Education News

Maharashtra: Suspicious sudden fervour

The dismal condition of 1,167 primary and secondary schools with an aggregate enrolment of 650,000 children, run by the Brihan-mumbai Municipal Corporation (BMC) in India’s commercial capital (pop. 20.5 million), is now officially admitted. On July 26, by a resolution of the corpor-ation, private educators including corporates, education trusts and NGOs were invited to take over the reins of Mumbai’s municipal schools.

The proposal has been pushed through BMC by the Shiv Sena-Bharatiya Janata Party (BJP) alliance which has a large majority in BMC on the recommendation of the corpor-ation’s all-party standing committee, indicating a general consensus within the corporation on the issue.

On the recommendation of the standing committee, private educators will be offered four public-private partnership (PPP) models — ‘Full school management with private partner’s teachers’ model which permits private partners to manage an existing or new civic school and provide free quality education through its own teachers and principal; ‘Full school support’ model restricting private partners to use existing school teachers; ‘Specific services partnership’ model under which private educators undertake to provide specific services to improve  the quality of curricular and co-curricular education in BMC schools; ‘Short-term support from private organisations’ model restricted to provision of teacher training, coaching support, vocational programmes and special needs education; or the ‘One-time donation model’ under which private parties provide computers, books, furniture, uniforms etc.

According to the BMC resolution, the corporation wants to infuse dynamism, competitiveness and expert management into municipal schools. However, private educators are wary about the fine print of the PPP options and public opinion is divided on whether the BMC is shirking its responsibility or is genuinely interested in improving the quality of education in dysfunctional BMC schools.
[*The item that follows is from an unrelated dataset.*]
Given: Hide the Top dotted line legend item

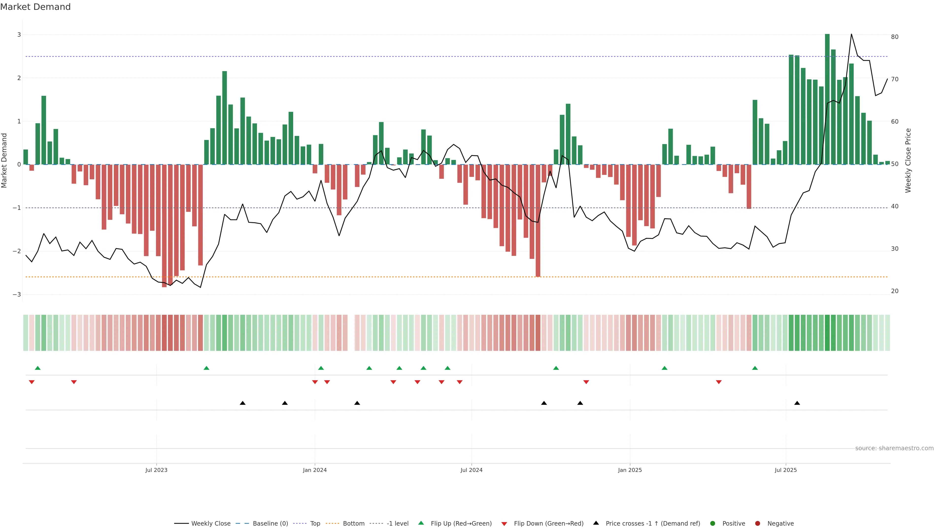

According to Jayant Jain, president of the Forum for Fairness in Education (estb. 1994), the BMC’s PPP models are precursors of “backdoor privatisation” of municipal schools sited on the most expensive real estate countrywide. “This proposal is not a permanent solution to the challenges confronting these schools. It is the duty of the government to provide free, and equal education. It should not outsource this constitutional obligation to the private sector through the PPP model. The BMC should focus on improving the quality and accessibility of its own free schools,” says Jain.

Certainly, finance is no constraint for India’s richest municipal corporation which expends Rs.2,342 crore on education annually. In 2011, BMC spent Rs.1,800 crore on 445,779 primary school students — Rs.40,390 per capita. And this year the amount has been enhanced to Rs.52,255 per student — substantially more than provided by any municipal corporation countrywide. Despite this, the flight of students from BMC schools has not abated, with the percentage of drop-outs rising from 6.23 in 2010-11 to 12 in 2011-12.

Moreover, the waters of BMC educa-tion have been further muddied by a proposal to invite private educators to construct education institutions on 50 percent of the land reserved for municipal schools, and build a municipal school for the BMC on the remaining portion. Though BMC officials say this policy change is needed as the corporation doesn’t have the financial resources to build schools, the oppo-sition Congress party believes it’s a conspiracy to gift BMC land under the cover of PPP, resulting in a war of words.

Farida Lambay, co-founder of Pratham (estb.1994), India’s largest and most respected education NGO which pro-vides remedial and supplementary education to 3 million underprivileged children in 21 states countrywide, is broadly in favour of PPPs. “However these agreements need to be carefully thought-through and they shouldn’t become a cover for practicing crony capitalism. To start with, there has to be a transparent public enquiry into why free-of-charge BMC schools which are well-funded with many of them served by excellent teachers, are not popular with underprivileged sections of society. The outcome of this enquiry should shape the terms and conditions of PPP agreements which should not be signed hurriedly,” advises Lambay.

This is sound advice which the suddenly fervent proponents of greater private involvement in BMC education would do well to heed.